Group fitness is my favorite. There's a sense of community. You're highly motivated by experiencing the workout with other participants, motivating music, and an even more motivating and energetic instructor. I chatted with several instructors in the Little Rock area and here are a few things we want our participants to know while working out!
the order matters.
We all know that the warm up is important to prevent injury and get your body prepared for what’s to come. But it’s also a great time to preview movements. Body Pump classes typically use the same timing combos in the warm up that you’ll see later in the workout.

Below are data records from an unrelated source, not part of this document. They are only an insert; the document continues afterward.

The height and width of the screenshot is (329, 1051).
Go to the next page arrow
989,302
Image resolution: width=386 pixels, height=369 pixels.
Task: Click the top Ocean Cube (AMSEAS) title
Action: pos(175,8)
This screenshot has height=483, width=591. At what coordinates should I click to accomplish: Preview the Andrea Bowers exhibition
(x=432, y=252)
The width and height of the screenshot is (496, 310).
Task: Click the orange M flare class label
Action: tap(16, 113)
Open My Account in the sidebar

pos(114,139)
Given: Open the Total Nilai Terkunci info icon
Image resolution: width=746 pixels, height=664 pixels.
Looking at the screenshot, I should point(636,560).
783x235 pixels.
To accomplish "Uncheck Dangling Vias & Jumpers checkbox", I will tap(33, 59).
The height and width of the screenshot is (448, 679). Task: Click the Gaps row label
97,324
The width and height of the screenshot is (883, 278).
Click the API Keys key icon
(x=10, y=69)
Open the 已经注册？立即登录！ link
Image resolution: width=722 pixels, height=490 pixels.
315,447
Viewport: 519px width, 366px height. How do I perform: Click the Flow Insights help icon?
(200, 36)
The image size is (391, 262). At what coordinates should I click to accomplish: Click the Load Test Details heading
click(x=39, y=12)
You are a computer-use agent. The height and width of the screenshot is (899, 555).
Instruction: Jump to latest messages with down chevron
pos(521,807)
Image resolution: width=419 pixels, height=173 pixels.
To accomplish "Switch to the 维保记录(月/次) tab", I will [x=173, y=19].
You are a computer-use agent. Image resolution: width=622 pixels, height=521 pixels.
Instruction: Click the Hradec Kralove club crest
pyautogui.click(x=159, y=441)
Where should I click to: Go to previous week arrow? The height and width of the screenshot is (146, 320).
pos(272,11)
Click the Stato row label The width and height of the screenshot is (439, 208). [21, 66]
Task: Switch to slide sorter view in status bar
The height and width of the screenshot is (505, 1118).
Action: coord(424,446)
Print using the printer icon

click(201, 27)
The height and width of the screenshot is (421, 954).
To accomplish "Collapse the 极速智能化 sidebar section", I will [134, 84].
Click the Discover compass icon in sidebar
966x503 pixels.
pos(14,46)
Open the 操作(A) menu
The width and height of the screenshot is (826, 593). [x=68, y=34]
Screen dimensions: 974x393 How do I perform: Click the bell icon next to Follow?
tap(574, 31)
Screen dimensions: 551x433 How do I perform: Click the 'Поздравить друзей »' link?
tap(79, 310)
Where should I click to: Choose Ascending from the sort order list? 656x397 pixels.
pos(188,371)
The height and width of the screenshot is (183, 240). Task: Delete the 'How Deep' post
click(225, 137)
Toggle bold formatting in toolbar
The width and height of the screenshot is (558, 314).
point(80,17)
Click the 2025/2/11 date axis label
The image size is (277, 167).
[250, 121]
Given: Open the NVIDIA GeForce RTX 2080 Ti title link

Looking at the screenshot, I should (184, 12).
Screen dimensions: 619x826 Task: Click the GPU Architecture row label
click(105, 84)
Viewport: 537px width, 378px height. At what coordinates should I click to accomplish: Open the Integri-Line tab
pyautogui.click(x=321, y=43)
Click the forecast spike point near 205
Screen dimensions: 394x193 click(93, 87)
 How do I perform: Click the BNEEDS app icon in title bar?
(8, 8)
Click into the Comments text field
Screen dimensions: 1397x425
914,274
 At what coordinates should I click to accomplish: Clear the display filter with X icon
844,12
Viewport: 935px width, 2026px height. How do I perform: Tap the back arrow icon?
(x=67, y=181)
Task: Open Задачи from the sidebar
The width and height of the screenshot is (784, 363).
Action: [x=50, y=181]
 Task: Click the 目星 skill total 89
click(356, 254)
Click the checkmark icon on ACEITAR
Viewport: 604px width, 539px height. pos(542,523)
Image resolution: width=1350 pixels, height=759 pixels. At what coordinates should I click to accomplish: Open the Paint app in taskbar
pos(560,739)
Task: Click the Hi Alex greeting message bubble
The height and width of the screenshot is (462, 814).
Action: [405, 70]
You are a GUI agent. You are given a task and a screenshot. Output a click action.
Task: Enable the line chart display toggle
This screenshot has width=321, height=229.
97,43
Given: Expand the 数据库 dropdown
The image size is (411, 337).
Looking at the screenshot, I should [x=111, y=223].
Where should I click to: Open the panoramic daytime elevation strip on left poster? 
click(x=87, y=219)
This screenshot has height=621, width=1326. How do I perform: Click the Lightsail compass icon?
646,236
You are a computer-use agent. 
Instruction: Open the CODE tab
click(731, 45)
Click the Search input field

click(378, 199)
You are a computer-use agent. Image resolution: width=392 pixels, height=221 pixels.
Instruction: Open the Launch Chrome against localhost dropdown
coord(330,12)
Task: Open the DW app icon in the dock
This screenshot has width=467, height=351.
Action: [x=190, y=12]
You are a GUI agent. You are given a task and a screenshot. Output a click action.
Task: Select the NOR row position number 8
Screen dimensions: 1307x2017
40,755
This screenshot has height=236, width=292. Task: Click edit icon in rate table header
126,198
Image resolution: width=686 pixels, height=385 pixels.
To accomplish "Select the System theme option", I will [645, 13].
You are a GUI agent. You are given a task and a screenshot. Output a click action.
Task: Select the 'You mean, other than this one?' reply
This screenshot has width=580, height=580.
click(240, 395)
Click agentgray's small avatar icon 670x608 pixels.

We also work larger muscle groups first and compound movements. Squats and chest press are prime examples. We want to do them first before accessory work. You’ll be burning more calories doing a full back squat vs. a hip bridge. Think about Body Pump: squats, chest, and back come before biceps, triceps, lunges, and shoulders. Those first three hit every major muscle group and actually work biceps, triceps, and shoulders secondarily.
body awareness is key.
Your instructor is probably repeating a lot of instructions. How many times have you heard “tighten your core” or “feet hip width apart”. That’s because we want you to pay attention to it. You may feel like your feet are wide enough, but look up into the mirror or down and do a quick double check. I promise even though we love hearing ourselves on the mic (it’s awful) it’s being said for a reason! This will also help with the elusive MMC, mind muscle connection!
get your head in the game.
Stay focused on your workout. You came to class to improve yourself. No instructor wants to teach a class that doesn’t want to be there. If you want to constantly check your phone or be distracted by what’s going on in your life, workout at home, on the main floor, or just anywhere outside of the classroom. Energy is contagious and your distractions can distract others.
recommendations for weight selection. it's a science.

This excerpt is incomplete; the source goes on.